Material provided:
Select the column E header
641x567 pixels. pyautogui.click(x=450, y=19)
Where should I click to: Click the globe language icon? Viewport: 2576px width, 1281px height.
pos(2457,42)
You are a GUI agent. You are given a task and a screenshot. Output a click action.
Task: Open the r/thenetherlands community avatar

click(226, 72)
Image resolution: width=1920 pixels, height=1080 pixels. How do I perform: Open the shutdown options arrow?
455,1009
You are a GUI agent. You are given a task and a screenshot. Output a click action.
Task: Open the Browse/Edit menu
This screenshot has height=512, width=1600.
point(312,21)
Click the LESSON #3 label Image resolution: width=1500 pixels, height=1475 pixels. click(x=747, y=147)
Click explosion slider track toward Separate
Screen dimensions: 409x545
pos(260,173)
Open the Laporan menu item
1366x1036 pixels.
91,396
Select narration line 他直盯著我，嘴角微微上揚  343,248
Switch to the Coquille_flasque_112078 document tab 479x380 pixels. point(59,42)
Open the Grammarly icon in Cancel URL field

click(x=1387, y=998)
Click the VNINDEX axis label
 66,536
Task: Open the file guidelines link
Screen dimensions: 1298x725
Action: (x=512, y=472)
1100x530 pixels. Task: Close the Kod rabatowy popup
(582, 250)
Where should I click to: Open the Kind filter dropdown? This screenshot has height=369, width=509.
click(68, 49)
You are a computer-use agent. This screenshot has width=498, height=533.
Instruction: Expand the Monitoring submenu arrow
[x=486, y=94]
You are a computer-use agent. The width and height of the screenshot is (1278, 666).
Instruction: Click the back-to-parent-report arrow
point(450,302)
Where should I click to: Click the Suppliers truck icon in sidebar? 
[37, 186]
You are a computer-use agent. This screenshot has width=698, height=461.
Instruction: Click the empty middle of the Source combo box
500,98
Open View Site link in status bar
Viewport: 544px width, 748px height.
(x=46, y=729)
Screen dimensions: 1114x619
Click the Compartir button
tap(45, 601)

Instructions to follow: Copy out each line of the listing where the string "agent" appears.

Response to this exercise:
You are a GUI agent. You are given a task and a screenshot. Output a click action.
You are a GUI agent. You are given a task and a screenshot. Output a click action.
You are a computer-use agent. This screenshot has width=498, height=533.
You are a computer-use agent. The width and height of the screenshot is (1278, 666).
You are a computer-use agent. This screenshot has width=698, height=461.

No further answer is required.